Veenja shrugged gracefully. “What about you? Why did you volunteer?”

It was Chanae’s turn to shrug. “I’m still young. I want to experience something new. My siblings are all older than I am. They—”

“How old are you?” Sakim interrupted.

“Forty-eight.”

Eyes widened around the table. “Forty-eight? You’re only forty-eight?” Eranis said. “I feel dirty.”

“Yes.” Chanae blushed. “If they choose me, I will be the youngest Sacrifice ever given to the Sun God. My youngest sibling is twenty-seven years older than I am. My next older sister is twenty years older than she, and my oldest sibling is thirty-six years older than her.”

—from Book 1, The Brazen Altar

It’s also possible that as you age, you might find your sexual horizons broaden. In the real world, many people hold a preconception (which we don’t think is necessarily true, mind) that the older you are,the more sexually conservative you are. In a world of radical longevity, we think the opposite would happen, especially in a world where bodies don’t age, joints don’t give out, and libido can easily be made however strong you would like it to be, on demand.

First, as you grow older, you learn that however vast you think the ocean of human sexual experience may be, it’s actually much wider than that (the further into that ocean you swim, the further away the far shore turns out to be). 

Second, as you have more time to explore yourself and your boundaries, and get a better grasp of how you might react to new things, you can approach new sexual activities with greater confidence and less fear. (Of course, having access to high levels of technology helps, too; if the residents of the City can imagine something, they can probably do it.) 

Third, the longer you live, the more likely it is you’ll meet someone who can introduce you to new things, whose interests mesh with yours, and who you feel safe with. And the longer you live, the more of these people you will meet, each of whom may introduce you to different things to explore.

Technology plays a role here, too. How many women throughout history never had sexually satisfying experiences because they lived before the invention of the vibrator? How many people in the future will have more sexually fulfilling experiences because of technology that doesn’t yet exist? Growing up in an environment of ubiquitous, unlimited technology might itself mean people would be more open to new ideas. And when you live a very long time in an environment of nearly limitless technology, you have more opportunity to meet people who are using it in creative ways. Longer lifespan offers you more chances to see people applying the technologies in ways you yourself might never have thought of.

And, of course, in the world of the Passionate Pantheon, you have unlimited control over your libido. If you want to be aroused, you can be. Don’t want to be? That’s easy, too.

So how does this all play out in the City?

We think that sex might be simultaneously much more complex and much simpler than it is in the real world.

Socially, the people of the City would communicate in complex ways.
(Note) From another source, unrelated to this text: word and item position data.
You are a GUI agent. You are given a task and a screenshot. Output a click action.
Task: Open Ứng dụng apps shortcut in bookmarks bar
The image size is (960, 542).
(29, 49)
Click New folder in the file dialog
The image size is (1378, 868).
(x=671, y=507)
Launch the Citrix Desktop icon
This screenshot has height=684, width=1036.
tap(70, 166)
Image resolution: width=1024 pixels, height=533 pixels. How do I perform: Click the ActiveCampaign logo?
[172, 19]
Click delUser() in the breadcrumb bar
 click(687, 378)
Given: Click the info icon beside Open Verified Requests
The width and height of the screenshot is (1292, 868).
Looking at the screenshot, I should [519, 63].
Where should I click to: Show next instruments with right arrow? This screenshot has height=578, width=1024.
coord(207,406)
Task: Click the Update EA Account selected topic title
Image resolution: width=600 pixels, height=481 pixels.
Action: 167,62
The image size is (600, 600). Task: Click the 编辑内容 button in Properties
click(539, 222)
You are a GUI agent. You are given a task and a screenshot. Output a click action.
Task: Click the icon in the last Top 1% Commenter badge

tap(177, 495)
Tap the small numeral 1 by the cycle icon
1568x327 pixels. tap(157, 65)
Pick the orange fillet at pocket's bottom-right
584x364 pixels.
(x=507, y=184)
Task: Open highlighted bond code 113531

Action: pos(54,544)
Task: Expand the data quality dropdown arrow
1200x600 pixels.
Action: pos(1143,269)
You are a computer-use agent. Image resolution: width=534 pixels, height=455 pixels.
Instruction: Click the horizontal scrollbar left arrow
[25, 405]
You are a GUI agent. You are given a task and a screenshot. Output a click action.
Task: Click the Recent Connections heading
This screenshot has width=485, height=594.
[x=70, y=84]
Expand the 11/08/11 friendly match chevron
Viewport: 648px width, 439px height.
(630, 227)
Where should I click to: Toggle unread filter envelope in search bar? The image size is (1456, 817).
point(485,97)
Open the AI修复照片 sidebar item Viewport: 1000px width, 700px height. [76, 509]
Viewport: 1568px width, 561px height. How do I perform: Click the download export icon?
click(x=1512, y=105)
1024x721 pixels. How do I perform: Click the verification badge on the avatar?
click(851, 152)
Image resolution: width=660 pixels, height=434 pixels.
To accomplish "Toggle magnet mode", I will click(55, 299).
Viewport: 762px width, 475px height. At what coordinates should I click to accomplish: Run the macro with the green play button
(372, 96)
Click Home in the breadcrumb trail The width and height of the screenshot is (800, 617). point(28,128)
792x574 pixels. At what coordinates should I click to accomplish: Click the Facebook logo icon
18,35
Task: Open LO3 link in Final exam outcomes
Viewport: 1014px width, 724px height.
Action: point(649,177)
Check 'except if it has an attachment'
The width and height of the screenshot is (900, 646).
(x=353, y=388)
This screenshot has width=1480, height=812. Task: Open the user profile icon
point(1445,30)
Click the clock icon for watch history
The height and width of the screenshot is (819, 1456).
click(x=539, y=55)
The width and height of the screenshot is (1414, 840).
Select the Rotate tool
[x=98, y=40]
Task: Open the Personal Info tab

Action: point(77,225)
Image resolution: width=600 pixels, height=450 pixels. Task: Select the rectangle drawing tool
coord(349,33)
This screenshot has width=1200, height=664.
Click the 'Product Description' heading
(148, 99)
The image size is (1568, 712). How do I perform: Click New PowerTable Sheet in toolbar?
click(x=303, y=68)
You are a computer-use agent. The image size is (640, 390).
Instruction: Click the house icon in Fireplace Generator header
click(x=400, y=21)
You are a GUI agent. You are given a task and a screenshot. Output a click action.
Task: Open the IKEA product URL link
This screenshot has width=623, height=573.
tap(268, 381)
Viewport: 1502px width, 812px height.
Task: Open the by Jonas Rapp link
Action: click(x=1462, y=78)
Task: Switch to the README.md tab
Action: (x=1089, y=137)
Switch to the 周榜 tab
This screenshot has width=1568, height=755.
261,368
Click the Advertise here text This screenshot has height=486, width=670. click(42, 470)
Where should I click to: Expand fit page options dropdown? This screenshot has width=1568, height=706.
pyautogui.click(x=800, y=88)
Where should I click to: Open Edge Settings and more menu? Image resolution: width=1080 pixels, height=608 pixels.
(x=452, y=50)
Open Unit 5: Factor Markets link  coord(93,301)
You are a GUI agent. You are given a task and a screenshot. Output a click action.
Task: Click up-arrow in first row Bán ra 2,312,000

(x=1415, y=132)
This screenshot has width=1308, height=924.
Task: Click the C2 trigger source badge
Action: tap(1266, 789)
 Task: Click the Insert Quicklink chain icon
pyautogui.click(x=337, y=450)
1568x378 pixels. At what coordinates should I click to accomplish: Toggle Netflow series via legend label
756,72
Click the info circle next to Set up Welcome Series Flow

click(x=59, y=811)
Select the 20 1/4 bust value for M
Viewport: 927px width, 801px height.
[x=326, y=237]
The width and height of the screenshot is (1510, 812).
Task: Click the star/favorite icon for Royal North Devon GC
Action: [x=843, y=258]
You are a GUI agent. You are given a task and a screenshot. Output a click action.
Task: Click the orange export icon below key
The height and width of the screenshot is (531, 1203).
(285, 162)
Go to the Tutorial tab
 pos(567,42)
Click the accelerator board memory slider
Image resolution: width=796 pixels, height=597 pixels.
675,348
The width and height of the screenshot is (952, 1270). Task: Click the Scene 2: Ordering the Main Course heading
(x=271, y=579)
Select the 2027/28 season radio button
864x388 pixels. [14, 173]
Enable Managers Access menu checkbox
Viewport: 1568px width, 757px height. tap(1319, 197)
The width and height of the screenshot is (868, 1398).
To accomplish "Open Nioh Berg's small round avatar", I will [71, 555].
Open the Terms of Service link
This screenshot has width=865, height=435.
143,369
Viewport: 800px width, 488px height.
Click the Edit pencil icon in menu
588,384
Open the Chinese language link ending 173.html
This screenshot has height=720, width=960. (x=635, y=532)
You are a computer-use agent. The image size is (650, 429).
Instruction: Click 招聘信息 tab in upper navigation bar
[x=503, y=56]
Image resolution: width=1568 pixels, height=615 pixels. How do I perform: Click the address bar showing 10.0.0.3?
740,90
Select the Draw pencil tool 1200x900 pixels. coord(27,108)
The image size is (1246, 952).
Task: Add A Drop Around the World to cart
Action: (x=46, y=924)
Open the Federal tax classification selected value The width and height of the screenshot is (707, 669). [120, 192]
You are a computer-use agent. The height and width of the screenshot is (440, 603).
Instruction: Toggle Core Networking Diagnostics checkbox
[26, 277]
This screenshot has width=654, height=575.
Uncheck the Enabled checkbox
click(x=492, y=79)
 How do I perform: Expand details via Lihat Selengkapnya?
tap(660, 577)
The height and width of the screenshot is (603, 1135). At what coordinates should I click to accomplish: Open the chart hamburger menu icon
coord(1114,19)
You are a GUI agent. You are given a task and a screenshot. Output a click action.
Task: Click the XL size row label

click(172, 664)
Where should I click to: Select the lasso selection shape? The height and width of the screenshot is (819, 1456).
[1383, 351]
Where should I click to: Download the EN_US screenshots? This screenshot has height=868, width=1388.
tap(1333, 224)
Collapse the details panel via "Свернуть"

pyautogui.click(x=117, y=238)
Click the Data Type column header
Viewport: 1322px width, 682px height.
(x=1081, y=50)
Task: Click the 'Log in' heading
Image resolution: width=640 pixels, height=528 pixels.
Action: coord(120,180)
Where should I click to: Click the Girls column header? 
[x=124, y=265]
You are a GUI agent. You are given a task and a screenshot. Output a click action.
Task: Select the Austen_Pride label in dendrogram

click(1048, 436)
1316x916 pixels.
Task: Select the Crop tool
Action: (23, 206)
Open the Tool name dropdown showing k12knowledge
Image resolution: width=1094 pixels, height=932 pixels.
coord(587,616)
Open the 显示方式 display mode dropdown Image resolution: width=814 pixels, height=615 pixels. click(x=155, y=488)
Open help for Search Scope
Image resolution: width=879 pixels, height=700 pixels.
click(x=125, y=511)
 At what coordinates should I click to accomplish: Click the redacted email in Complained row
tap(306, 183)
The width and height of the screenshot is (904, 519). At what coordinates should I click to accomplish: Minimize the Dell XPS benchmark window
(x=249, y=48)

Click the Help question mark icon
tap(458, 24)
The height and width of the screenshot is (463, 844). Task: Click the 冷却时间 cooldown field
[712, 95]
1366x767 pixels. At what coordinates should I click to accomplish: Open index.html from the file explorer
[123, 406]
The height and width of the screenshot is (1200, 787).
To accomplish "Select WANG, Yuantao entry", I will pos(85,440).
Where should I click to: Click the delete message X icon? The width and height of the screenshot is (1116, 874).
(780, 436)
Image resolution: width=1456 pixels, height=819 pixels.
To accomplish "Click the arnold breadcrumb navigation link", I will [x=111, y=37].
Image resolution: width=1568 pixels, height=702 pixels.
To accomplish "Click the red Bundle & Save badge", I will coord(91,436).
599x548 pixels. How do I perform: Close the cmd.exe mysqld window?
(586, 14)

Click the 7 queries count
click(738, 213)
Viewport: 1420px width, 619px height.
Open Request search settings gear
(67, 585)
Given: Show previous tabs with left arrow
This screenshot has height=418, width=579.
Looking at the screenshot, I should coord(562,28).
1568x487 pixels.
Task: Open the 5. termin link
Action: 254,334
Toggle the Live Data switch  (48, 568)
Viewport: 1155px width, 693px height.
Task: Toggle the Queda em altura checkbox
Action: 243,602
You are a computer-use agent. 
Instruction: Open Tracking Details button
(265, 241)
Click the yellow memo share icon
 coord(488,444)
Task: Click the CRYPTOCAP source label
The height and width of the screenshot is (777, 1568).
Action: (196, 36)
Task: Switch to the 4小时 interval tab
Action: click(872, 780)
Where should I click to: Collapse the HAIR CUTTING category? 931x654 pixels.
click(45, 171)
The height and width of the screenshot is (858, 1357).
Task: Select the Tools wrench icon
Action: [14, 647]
They live far longer than we do and in a society that has sex as an openly acknowledged and important part of its foundation, so the social dance around sex might grow to be surprisingly complex and nuanced.

At the same time, when consent to sex and casual sexual relationships are stripped of negative connotations, they become much simpler—sex is not burdened with the expectations that are often attached to it in the real world. People can come together sexually without seeing anything shameful or dirty about a quick sexual liaison, without expectation that the sex has to “mean” something or necessarily has to imply a long-lasting commitment.

Radical longevity plays a role in both factors: more complex social interrelationships makes the dance of intimacy more complex, and seeing a broader range of sexual relationships means understanding that human sexual variety is common and normal.

Now, having a long life doesn’t mean that everyone would automatically be more open to new things, better at communicating, and more aware of their own boundaries, of course. But we do think that in general, radical longevity in an environment that values communication and exploration would give people a better chance of getting good at it. 

There are probably plenty of other ways longevity might affect our relationships—what else do you think might happen?